## Data for processing:
--- START ---

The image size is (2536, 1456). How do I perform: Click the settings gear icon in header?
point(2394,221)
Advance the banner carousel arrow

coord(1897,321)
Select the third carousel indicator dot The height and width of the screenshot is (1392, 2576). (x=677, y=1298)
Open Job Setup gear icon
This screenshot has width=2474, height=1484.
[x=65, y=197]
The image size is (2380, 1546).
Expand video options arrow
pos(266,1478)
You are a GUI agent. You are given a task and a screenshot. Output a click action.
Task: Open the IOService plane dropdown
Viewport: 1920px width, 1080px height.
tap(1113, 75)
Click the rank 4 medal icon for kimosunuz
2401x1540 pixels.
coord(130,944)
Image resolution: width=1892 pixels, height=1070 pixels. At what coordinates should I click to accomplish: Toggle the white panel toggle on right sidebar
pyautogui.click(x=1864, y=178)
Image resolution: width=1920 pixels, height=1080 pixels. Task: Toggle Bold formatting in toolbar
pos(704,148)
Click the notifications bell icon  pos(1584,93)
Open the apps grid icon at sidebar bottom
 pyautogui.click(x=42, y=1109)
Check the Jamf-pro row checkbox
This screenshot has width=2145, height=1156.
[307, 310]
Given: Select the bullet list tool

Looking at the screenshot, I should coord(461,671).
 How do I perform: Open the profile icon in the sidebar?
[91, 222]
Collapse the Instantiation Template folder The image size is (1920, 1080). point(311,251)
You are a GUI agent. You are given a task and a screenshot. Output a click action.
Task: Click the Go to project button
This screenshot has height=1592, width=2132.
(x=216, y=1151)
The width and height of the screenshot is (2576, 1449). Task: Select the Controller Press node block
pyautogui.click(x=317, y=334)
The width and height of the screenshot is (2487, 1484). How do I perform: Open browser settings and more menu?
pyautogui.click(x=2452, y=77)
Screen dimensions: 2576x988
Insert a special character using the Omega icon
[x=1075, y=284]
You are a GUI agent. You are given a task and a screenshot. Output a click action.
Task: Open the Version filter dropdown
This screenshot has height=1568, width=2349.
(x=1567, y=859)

--- END ---

## Directions for this task:
Write out every line, unchanged, from the one containing "The width and height of the screenshot is (2576, 1449)." through the closing line of the data.

## Your solution:
The width and height of the screenshot is (2576, 1449). Task: Select the Controller Press node block
pyautogui.click(x=317, y=334)
The width and height of the screenshot is (2487, 1484). How do I perform: Open browser settings and more menu?
pyautogui.click(x=2452, y=77)
Screen dimensions: 2576x988
Insert a special character using the Omega icon
[x=1075, y=284]
You are a GUI agent. You are given a task and a screenshot. Output a click action.
Task: Open the Version filter dropdown
This screenshot has height=1568, width=2349.
(x=1567, y=859)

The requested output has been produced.